Evil triumphs when good men do nothing - Edmund Burke

Sunday, January 10, 2010

The importance of Suffering


Saint Therese of the Infant Jesus referred often to suffering, saying "if the good Lord gave us the entire universe, with all its treasures, it could not be compared to the lightest of sufferings."

And she wrote that:

"Holiness does not consist in saying beautiful things, it does not even consist in thinking them, in feeling them! It consists in suffering and in suffering everything."

Saint Therese teaches us so much about holiness and suffering, in this simple and serene manner.

And Saint Francis de Sales called suffering "the eighth sacrament."

At Fatima, Our Lady asked the three children to practice "the eighth sacrament" to save the souls of poor sinners.

"Pray, pray a great deal and make sacrifices for sinners. So many souls go to hell because there is no one to pray and sacrifice for them."

So we know we are on the right track when we suffer and offer our sufferings to Our Lady, as She requested at Fatima.

Two of the three Fatima seers, Jacinta and Francisco, died young because of the need for victim souls to give necessary fecundity to Our Lady’s plan. Their lives were proof that nothing great is done without suffering.

Indeed, suffering helps those souls who are absorbed with themselves and unwilling to open up. We should see suffering as normal for man and we should practice it with courage and daring.

Clearly, this includes not only passive suffering like, for example, allowing another to strike us. It also means active suffering that is, taking the initiative in find suffering. This can be done by confronting bad public opinion or overcoming human respect. In short, it means accepting suffering entirely, embracing it fearlessly and daringly, and taking the initiative to look for ways to sacrifice for an ideal. This is what it means to suffer par excellence and we should seek to do this.

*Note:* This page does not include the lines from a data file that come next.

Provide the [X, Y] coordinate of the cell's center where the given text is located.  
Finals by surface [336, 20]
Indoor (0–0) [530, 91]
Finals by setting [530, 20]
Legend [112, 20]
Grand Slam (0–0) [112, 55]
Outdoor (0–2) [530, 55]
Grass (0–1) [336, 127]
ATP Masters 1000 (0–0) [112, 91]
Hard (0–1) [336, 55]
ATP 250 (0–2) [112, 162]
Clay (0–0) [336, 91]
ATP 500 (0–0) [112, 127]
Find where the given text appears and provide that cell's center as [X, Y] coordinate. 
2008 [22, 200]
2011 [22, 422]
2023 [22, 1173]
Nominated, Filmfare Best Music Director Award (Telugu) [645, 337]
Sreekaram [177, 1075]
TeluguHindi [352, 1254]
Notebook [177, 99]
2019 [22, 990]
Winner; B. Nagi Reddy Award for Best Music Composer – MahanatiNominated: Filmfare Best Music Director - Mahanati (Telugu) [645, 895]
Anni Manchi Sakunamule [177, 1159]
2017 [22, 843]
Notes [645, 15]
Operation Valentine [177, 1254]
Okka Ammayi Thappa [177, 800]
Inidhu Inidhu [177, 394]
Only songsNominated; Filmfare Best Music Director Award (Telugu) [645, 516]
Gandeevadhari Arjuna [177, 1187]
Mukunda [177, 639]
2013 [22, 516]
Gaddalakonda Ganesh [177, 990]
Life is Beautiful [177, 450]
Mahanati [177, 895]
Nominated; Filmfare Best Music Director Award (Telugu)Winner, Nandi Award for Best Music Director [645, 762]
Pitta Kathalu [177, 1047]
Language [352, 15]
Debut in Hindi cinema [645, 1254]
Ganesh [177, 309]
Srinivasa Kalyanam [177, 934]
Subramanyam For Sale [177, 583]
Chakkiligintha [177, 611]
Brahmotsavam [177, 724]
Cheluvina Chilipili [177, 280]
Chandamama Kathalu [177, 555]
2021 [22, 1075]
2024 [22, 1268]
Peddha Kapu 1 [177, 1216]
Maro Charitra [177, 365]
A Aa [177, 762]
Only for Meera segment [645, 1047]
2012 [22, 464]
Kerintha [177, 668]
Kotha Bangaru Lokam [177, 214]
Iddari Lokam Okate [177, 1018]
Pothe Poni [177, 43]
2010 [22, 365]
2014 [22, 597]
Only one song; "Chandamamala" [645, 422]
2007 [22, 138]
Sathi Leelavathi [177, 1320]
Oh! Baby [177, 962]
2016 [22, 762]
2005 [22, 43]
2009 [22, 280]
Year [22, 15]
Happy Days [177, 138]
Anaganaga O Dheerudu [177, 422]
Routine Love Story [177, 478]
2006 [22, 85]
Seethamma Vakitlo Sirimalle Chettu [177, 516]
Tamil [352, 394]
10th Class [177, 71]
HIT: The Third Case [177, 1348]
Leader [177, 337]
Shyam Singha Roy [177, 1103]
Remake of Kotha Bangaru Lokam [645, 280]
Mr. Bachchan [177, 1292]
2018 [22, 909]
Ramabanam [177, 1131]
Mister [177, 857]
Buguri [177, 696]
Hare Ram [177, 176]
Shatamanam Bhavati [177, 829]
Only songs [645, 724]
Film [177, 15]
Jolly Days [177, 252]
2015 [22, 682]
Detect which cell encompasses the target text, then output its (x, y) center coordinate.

The Hollywood myth of the “happy end” is a great obstacle to accepting suffering and sacrifice. Not all things turn out well in the end as in the movies.

Not everything is joy and success. Thus, we should not look at suffering as a kind of seven-headed monster that invades people’s lives uninvited. To the contrary, we should realize that everyone suffers and a life without crosses is worthless. Saint Louis Marie Grignion de Montfort goes so far as to say that when a person does not suffer, he should ask for crosses. For a person to whom God gives no sufferings should be wary of his eternal salvation.